Task statement
Edit the records starting at the line containing "What do you see at coordinates (54, 847)" and ending at the line containing "coordinates (94, 146).", replacing "Find the location of a particular element" with "Locate a particular element" and leaving everything else unchanged. Return only those lines.

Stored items

Segment Open

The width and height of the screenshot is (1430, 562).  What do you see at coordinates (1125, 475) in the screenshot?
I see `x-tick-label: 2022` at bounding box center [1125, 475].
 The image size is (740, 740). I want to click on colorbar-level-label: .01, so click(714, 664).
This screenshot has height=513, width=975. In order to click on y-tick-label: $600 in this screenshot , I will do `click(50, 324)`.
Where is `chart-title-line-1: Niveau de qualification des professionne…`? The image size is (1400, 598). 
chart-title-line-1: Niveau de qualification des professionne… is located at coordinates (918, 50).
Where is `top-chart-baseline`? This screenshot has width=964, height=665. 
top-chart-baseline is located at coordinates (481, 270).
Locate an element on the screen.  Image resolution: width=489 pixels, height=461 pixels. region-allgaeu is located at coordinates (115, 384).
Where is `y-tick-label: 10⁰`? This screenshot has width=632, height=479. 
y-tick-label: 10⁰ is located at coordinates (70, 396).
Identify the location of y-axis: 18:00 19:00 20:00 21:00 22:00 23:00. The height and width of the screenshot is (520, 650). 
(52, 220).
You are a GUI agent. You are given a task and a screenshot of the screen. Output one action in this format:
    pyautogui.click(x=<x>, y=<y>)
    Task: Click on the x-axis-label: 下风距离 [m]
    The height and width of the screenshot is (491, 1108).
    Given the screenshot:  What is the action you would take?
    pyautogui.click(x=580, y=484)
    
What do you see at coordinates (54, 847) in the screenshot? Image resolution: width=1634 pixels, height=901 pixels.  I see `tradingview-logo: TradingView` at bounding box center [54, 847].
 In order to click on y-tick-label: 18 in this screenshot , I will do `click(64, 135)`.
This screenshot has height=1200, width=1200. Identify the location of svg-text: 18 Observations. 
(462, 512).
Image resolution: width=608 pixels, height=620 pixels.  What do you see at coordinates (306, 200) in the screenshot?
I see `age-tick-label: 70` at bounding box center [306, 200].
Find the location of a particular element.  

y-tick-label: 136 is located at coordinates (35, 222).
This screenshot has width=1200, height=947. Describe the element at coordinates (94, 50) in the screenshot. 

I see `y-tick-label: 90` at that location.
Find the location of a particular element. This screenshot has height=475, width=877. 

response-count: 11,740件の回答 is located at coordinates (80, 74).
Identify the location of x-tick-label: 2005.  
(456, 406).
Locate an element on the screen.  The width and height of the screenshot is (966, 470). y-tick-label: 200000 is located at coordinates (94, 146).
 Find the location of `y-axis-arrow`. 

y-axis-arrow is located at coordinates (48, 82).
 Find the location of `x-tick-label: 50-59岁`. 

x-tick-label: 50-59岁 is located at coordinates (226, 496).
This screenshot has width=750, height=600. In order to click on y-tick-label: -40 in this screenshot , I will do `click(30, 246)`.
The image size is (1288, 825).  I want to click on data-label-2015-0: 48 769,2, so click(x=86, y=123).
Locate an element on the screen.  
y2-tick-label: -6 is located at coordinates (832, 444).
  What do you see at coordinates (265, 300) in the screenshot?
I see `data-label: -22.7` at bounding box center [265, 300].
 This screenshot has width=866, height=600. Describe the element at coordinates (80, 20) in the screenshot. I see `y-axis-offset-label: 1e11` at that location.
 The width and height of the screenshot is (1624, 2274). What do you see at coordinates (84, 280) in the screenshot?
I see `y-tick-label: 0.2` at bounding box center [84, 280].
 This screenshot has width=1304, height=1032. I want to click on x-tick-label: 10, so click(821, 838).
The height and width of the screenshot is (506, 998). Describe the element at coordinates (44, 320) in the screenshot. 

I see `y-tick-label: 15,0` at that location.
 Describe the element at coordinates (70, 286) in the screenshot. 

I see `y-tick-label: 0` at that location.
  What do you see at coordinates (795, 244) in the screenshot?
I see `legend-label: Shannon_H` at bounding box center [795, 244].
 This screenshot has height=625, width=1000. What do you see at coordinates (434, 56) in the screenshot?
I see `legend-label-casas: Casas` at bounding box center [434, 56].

Segment Closed

Your response
What do you see at coordinates (54, 847) in the screenshot? Image resolution: width=1634 pixels, height=901 pixels.  I see `tradingview-logo: TradingView` at bounding box center [54, 847].
 In order to click on y-tick-label: 18 in this screenshot , I will do `click(64, 135)`.
This screenshot has height=1200, width=1200. Identify the location of svg-text: 18 Observations. 
(462, 512).
Image resolution: width=608 pixels, height=620 pixels.  What do you see at coordinates (306, 200) in the screenshot?
I see `age-tick-label: 70` at bounding box center [306, 200].
Locate a particular element.  

y-tick-label: 136 is located at coordinates (35, 222).
This screenshot has width=1200, height=947. Describe the element at coordinates (94, 50) in the screenshot. 

I see `y-tick-label: 90` at that location.
Locate a particular element. This screenshot has height=475, width=877. 

response-count: 11,740件の回答 is located at coordinates (80, 74).
Identify the location of x-tick-label: 2005.  
(456, 406).
Locate an element on the screen.  The width and height of the screenshot is (966, 470). y-tick-label: 200000 is located at coordinates (94, 146).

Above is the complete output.